**Description of the task**
Each line of the listing that includes the string "Close" needs to be located and copied.

--- START ---

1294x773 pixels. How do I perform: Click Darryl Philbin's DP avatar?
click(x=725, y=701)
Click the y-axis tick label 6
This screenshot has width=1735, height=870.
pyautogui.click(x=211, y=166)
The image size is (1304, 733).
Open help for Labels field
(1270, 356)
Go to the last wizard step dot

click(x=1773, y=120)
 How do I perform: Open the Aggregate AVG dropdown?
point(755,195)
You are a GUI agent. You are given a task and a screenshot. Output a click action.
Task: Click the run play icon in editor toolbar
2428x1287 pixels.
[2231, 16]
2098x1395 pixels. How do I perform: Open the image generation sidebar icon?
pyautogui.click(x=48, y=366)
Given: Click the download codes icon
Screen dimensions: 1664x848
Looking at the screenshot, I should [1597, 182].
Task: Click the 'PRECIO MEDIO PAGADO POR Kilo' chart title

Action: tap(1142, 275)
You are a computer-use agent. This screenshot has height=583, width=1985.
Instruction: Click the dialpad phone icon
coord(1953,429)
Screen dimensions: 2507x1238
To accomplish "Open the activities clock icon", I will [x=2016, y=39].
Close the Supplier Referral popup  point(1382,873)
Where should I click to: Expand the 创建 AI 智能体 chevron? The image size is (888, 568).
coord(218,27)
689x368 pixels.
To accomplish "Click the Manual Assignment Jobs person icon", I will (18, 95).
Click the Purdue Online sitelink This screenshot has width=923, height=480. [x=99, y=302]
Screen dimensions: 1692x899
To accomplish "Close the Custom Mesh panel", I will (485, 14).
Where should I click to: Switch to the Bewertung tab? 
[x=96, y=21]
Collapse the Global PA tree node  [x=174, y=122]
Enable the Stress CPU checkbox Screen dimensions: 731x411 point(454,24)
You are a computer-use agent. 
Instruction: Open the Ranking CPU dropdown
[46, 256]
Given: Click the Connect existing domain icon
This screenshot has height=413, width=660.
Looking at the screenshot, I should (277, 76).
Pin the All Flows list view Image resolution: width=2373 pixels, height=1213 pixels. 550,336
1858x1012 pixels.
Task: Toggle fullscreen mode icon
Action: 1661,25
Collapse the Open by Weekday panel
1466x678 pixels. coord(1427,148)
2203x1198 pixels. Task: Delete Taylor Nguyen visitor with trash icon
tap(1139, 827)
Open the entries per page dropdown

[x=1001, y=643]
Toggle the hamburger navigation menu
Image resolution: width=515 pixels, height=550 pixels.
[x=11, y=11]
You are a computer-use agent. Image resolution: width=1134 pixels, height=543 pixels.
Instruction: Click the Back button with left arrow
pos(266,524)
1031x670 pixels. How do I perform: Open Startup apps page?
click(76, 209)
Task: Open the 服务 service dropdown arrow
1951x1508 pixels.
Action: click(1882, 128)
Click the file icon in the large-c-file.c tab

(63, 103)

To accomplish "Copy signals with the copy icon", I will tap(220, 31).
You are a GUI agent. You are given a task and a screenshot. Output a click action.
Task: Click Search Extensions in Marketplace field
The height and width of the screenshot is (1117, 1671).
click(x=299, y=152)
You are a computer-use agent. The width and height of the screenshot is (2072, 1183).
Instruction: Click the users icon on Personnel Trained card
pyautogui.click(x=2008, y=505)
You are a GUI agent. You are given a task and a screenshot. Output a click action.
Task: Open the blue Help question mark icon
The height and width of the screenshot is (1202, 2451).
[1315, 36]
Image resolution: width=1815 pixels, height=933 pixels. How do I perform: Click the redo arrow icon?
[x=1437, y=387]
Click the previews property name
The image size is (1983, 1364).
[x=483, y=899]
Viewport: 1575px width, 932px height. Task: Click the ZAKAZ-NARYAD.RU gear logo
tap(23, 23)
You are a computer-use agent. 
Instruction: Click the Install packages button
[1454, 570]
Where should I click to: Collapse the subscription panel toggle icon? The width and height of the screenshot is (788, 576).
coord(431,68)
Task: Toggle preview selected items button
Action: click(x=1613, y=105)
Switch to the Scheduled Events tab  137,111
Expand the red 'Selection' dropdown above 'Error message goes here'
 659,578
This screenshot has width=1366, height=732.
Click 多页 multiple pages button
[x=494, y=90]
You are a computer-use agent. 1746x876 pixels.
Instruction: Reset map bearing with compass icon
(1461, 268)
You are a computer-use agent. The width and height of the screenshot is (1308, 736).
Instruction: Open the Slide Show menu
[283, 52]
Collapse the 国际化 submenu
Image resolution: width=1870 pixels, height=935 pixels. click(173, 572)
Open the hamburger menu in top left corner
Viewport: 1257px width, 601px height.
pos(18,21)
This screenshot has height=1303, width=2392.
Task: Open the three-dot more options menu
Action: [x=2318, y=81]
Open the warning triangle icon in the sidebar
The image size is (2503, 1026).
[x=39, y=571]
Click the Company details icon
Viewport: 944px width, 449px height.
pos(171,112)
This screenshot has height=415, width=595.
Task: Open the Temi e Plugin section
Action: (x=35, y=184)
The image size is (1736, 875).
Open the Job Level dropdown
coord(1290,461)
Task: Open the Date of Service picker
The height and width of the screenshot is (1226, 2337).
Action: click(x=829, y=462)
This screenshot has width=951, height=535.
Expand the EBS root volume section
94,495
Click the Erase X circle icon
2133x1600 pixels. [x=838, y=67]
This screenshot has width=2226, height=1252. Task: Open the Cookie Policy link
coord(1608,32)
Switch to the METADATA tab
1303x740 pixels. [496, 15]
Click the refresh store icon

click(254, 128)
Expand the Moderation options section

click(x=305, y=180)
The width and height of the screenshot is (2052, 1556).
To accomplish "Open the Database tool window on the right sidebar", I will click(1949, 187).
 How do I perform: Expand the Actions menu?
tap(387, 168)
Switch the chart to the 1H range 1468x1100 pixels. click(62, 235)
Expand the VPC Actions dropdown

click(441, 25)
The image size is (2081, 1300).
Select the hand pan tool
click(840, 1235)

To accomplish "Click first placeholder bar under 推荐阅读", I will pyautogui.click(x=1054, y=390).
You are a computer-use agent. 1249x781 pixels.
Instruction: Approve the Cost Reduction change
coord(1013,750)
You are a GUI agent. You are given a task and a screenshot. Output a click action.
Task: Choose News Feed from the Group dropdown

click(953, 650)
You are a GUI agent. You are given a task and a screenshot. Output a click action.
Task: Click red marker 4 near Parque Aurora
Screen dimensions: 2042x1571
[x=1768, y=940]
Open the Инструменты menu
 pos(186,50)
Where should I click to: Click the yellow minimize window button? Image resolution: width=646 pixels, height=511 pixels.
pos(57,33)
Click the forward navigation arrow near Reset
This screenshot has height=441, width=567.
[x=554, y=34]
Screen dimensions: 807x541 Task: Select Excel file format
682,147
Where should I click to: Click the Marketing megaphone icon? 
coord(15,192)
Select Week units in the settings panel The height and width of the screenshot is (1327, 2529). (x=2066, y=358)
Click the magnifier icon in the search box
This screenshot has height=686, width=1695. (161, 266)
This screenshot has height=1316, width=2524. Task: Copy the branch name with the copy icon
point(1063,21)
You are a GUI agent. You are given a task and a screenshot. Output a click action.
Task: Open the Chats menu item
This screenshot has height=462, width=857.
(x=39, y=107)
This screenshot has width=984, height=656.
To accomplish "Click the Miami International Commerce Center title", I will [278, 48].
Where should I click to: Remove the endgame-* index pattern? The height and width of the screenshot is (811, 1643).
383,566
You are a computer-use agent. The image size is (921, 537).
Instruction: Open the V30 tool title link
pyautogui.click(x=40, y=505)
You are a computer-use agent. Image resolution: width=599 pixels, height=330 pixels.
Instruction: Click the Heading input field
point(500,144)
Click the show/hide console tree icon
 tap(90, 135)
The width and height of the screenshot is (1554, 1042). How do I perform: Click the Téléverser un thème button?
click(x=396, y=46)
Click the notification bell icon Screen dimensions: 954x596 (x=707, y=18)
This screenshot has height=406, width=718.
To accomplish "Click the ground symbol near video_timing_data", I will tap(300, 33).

--- END ---

**Reply to the task**
Close the Supplier Referral popup  point(1382,873)
To accomplish "Close the Custom Mesh panel", I will (485, 14).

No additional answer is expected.